2020/01/30 LeetCode 共 1666 字,约 5 分钟

题目地址:Best Time to Buy and Sell Stock III - LeetCode

买股票系列题目:

Say you have an array for which the ith element is the price of a given stock on day i.

Design an algorithm to find the maximum profit. You may complete at most two transactions.

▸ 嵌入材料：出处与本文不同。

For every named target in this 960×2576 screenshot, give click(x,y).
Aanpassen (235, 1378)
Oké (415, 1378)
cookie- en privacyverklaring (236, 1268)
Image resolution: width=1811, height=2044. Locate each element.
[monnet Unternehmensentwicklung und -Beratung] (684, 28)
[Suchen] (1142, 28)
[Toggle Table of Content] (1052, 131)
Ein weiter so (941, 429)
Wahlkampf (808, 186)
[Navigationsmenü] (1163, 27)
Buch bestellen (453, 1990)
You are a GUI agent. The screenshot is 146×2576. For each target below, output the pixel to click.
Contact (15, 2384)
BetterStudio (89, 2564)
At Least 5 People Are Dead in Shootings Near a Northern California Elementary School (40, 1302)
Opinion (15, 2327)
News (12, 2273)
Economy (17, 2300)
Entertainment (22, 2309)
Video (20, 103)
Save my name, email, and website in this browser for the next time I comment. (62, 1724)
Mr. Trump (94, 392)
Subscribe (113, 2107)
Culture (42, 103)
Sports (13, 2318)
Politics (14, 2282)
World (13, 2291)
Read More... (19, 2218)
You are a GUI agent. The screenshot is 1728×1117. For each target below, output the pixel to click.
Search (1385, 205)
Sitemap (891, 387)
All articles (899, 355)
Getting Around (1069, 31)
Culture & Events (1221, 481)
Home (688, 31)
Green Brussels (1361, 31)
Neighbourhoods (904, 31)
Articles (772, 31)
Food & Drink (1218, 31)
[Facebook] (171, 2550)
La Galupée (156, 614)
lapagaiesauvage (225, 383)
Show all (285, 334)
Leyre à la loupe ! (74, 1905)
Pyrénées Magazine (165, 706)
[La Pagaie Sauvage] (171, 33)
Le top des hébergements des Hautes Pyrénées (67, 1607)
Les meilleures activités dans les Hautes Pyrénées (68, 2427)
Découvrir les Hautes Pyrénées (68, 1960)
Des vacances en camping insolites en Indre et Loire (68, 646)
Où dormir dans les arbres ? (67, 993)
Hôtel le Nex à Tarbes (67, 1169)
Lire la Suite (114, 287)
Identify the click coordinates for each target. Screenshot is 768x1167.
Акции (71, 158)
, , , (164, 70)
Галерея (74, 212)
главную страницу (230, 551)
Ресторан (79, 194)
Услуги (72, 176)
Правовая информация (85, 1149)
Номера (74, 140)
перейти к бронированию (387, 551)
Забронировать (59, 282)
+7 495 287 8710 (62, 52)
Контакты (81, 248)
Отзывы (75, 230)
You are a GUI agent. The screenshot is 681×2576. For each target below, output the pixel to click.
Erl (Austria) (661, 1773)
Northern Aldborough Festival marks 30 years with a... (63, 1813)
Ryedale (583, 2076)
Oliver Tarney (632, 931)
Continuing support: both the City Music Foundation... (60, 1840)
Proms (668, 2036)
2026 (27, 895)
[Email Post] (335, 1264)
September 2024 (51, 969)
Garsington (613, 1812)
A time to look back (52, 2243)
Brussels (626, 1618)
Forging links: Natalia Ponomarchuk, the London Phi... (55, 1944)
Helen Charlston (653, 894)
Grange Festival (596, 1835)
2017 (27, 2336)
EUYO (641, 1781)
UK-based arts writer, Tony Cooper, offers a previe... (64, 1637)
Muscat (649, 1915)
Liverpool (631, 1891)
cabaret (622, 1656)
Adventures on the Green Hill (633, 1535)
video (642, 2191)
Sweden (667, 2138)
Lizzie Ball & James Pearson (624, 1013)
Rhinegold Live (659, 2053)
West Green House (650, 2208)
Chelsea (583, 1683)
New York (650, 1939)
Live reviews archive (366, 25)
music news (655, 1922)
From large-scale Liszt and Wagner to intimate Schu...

Note: You may not engage in multiple transactions at the same time (i.e., you must sell the stock before you buy again).

Example 1:

Input: [3,3,5,0,0,3,1,4]
Output: 6
Explanation: Buy on day 4 (price = 0) and sell on day 6 (price = 3), profit = 3-0 = 3.
             Then buy on day 7 (price = 1) and sell on day 8 (price = 4), profit = 4-1 = 3.

Example 2:

Input: [1,2,3,4,5]
Output: 4
Explanation: Buy on day 1 (price = 1) and sell on day 5 (price = 5), profit = 5-1 = 4.
             Note that you cannot buy on day 1, buy on day 2 and sell them later, as you are
             engaging multiple transactions at the same time. You must sell before buying again.

Example 3:

Input: [7,6,4,3,1]
Output: 0
Explanation: In this case, no transaction is done, i.e. max profit = 0.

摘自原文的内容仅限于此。